Screen-element location records:
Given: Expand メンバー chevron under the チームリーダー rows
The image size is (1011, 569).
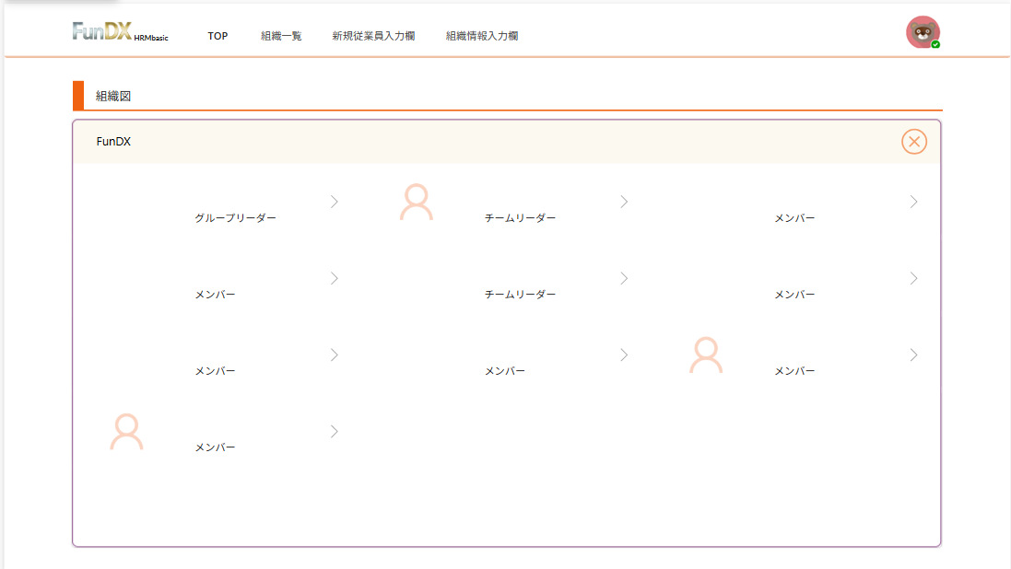Looking at the screenshot, I should [x=624, y=354].
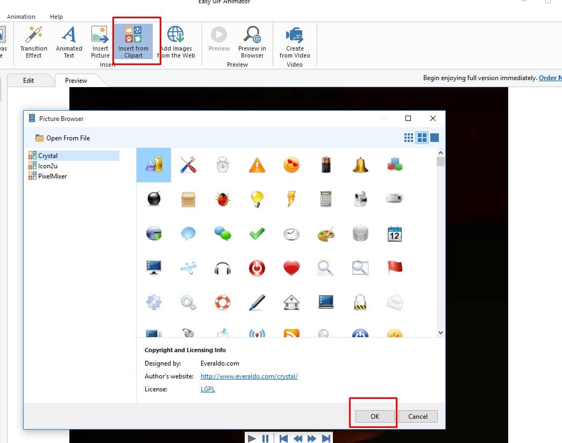Switch to medium thumbnails view
Image resolution: width=562 pixels, height=443 pixels.
point(422,138)
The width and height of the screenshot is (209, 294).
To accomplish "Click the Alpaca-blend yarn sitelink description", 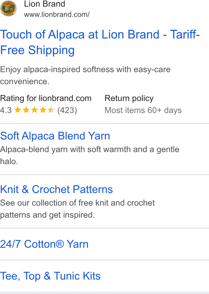I will [x=90, y=155].
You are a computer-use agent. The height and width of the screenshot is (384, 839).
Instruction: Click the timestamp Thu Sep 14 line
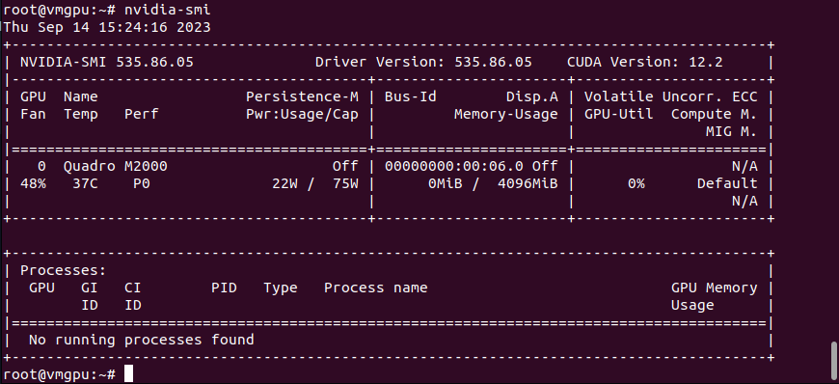tap(107, 27)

- SHORT PROBLEM
Pull out the lines word for word, starting with the line that contains "You are a computer-use" and going on through the end of the entries. Leave the pictures out of your answer.

- WRITTEN ANSWER
You are a computer-use agent. The height and width of the screenshot is (384, 839).
Instruction: Click the timestamp Thu Sep 14 line
tap(107, 27)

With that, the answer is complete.